Os Maias - Cap. 3: Capítulo 3 Pág. 67 / 630

E assim lhe estavam arranjando uma almazinha de bacharel...

Vilaça teve outra risadinha silenciosa. Depois, como subitamente decidido, ergueu-se, fez estalar os dedos, disse estas palavras:

- V. Ex.ª sabe que apareceu a Monforte?

Afonso, sem mover a cabeça, reclinado para as costas da poltrona, perguntou tranquilamente, envolvido no fumo do cachimbo:

- Em Lisboa?

- Não senhor, em Paris. Viu-a lá o Alencar, esse rapaz que escreve, e que era muito de Arroios... Esteve até em casa dela.

E ficaram calados.

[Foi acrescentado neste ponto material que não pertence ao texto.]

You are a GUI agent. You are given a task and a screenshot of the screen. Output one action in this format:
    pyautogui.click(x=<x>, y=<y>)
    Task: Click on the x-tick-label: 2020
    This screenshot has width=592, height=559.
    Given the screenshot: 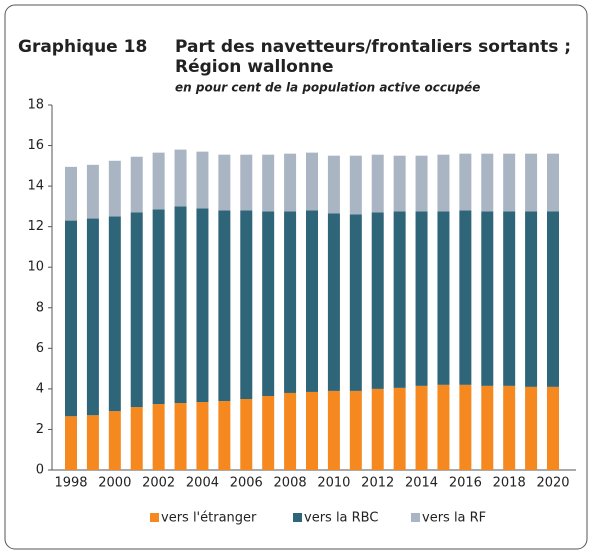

Havia anos que entre eles se não pronunciara o nome de Maria Monforte. Ao princípio, quando se retirara para Santa Olávia, a preocupação ardente de Afonso da Maia fora tirar-lhe a filha que ela levara. Mas a esse tempo ninguém sabia onde Maria se refugiara com o seu príncipe: nem pela influência das legações, nem pagando regiamente a polícia secreta de Paris, de Londres, de Madrid, se pode descobrir a «toca da fera» como dizia então o Vilaça. Ambos decerto tinham mudado de nome; e, dadas essas naturezas boémias, quem sabe se não errariam agora pela América, pela Índia, em regiões mais exóticas? Depois, pouco a pouco, Afonso da Maia descorçoado com aqueles esforços vãos, todo ocupado do neto que crescia belo e forte ao seu lado, no enternecimento continuo que ele lhe dava foi esquecendo a Monforte e a sua outra neta, tão distante, tão vaga, a quem ignorava as feições, de quem mal sabia o nome. E agora de repente a Monforte aparecia outra vez em Paris! e o seu pobre Pedro estava morto! E aquela criança que dormia ao fundo do corredor nunca vira sua mãe...

Erguera-se, passeava na livraria, pesado e lento, com a cabeça baixa. Junto à mesa, ao pé do candeeiro, o Vilaça ia percorrendo um a um os papéis da sua carteira.

- E está em Paris com o italiano? perguntou Afonso do fundo sombrio do aposento.

O Vilaça ergueu a cabeça de sobre a carteira, e disse:

- Não senhor, está com quem lhe paga.